I’m walking by the side walk. Alone.
I ordinarily enjoy solo walks. I’m enjoying this one too for the very fact that I have this very poem running through my mind.
I was thinking about writing but I couldn’t as I walked for I had to observe and I had to walk and by the gods not fall in the trench or trip on my own foot (I have a habit of texting as I walk and many a times I bump into people or make a misstep, I’m only yet to actually fall!). Not forgetting these unsafe streets in the dark (a smart phone screen is like fresh blood to the unrelenting vampires that walk these streets) so I saved my narration for now.
Back to the walking, I observe and feel. There isn’t wind, the leaves aren’t even rustling a bit. Nature is dead silent. But the car screeches ruin the quiet moment after moment. The air doesn’t even seem to touch my skin, I can’t feel it.
I look up at the sky, nothing. I look away disappointed but I look again, longer this time and a smile flashes my face momentarily. There are stars and a moon. The moon is about three quarters full and the stars shine boringly in the full sky. It’s like they are shining extra shift in the work
day night. My face is soon crunched in a thoughtful frown. “These stars aren’t even actually here, they lived a couple of years ago” I think and my mind (as usual) conjures up something: “What seems real may actually not be and the reality may not become apparent to us until it’s too late!” In this case, the stars we see aren’t even in existence but the ones in existence, we can’t see or fathom. That’s the absurdity of life. I’m proud of myself for such boring thoughts and they take me up for part of the journey.
I try to take notice of things around me, anything else but the evening is so basic. There is nothing special (leave alone the consolations of the world that everything is special in its own way) and I’m just walking and thinking and rumbling to myself.

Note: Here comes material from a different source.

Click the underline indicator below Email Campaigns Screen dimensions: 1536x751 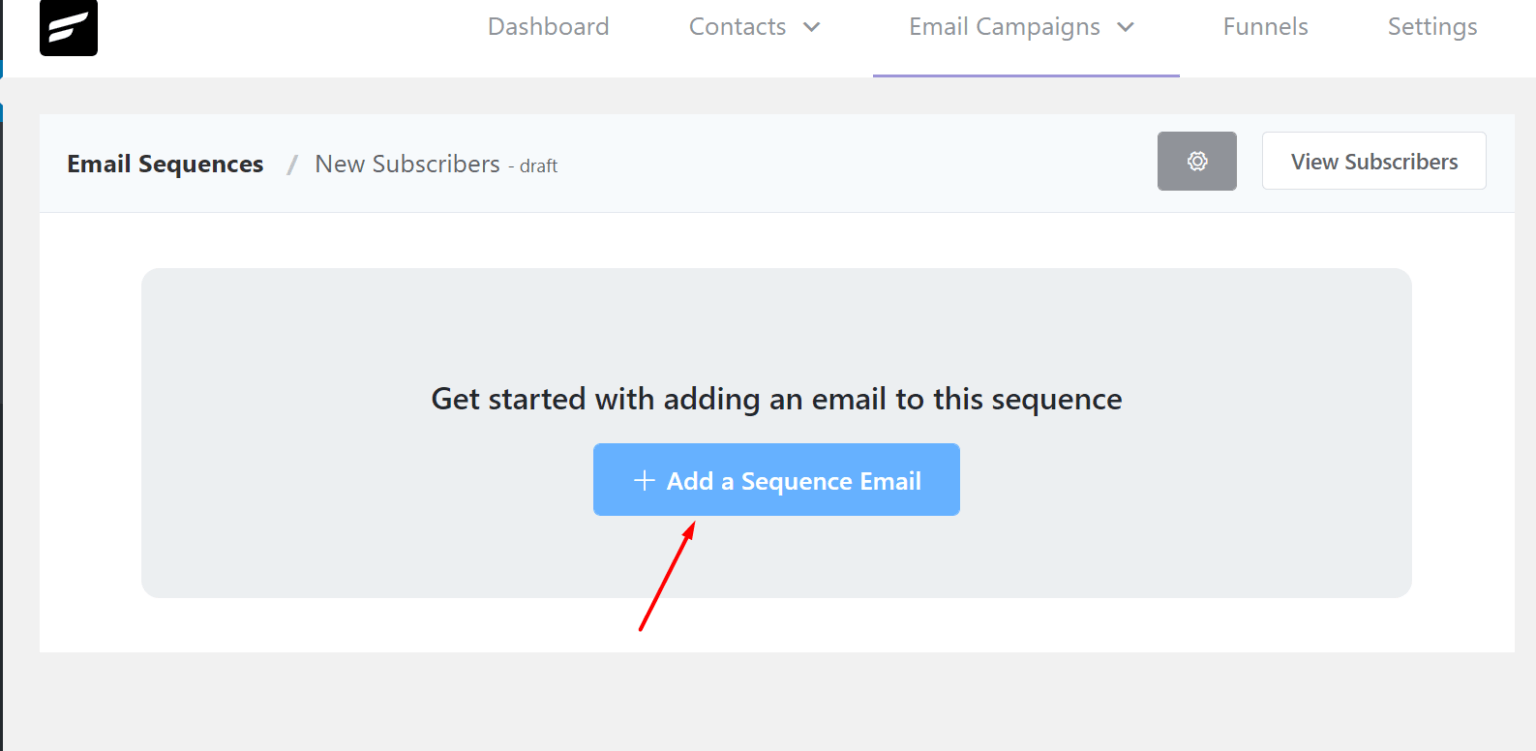pyautogui.click(x=1026, y=74)
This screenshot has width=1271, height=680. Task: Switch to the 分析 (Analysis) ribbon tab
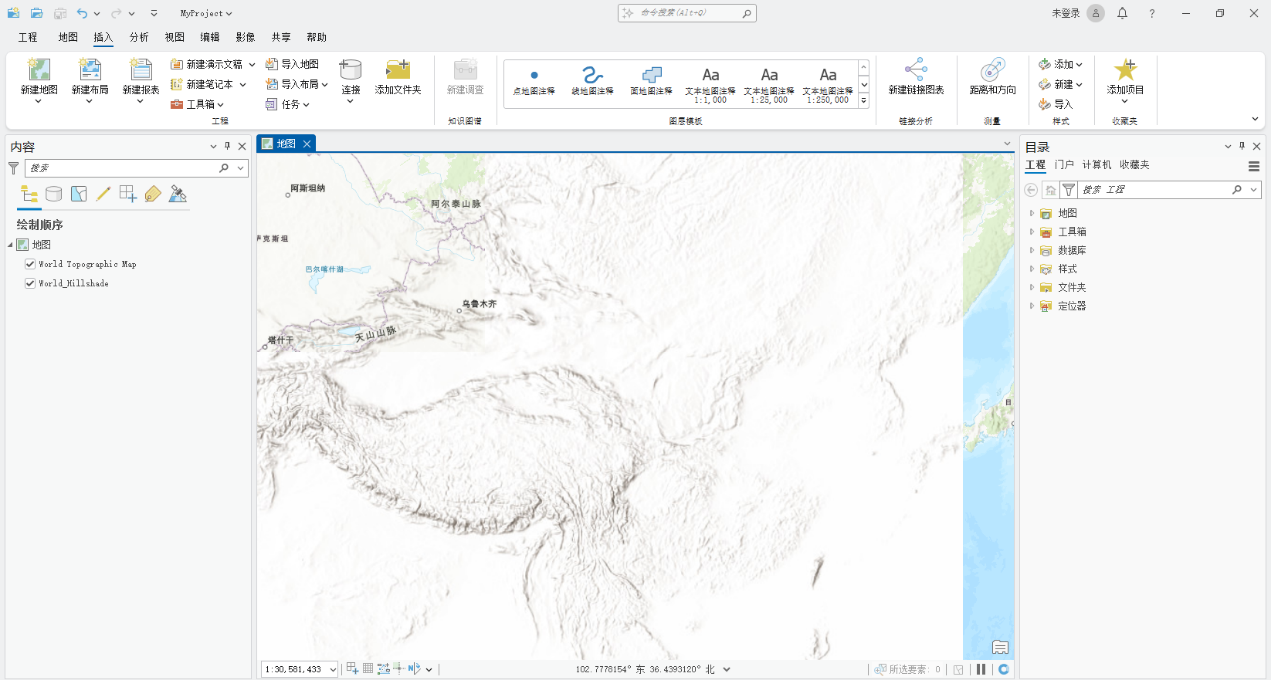click(x=139, y=37)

I’m actually talking to myself as I walk, in the dark. There are other people in this planet. Not so far away, people are walking by and this entire time I’ve been talking to myself like a crazy ghost (the long dress is white 👻). I chuckle at my silliness and stop the rumbling, of course no one would recognise me and besides no one has time for crazies, spare time to observe a girl walking by. I’m just any other drop in the ocean. Phew, I’m safe on the mental case, for now!
And besides, I’m almost reaching home. I compose myself better, my thoughts become distracted as I anticipate the comfort I’m going to be in.
Before I forget or feel shy to put it here, as I walked and laughed at the ordinariness of the night, the thought of that one person crossed my mind and I said to myself, “even on an ordinary and basic night like this, when I’m not on a low or a high, I think about you” and it made me wonder when in my life I wouldn’t. When?
Well, this ended up being a narration far away from a poem but I’m only glad, I shared my basic evening with you. After the thoughts and observation, the ordinary seems interesting anyway and I felt is worth sharing. So thank you for the company and letting me share with you.
Have a blessed week ahead, full of ordinary and highs.
An ordinary drop in the ocean on an ordinary night
Sarah A N 💚
PS: I always write the titles last which is why there is French (spicing things up😂) and I’m listening to Lana Del Rey, “Born to die” sensational album.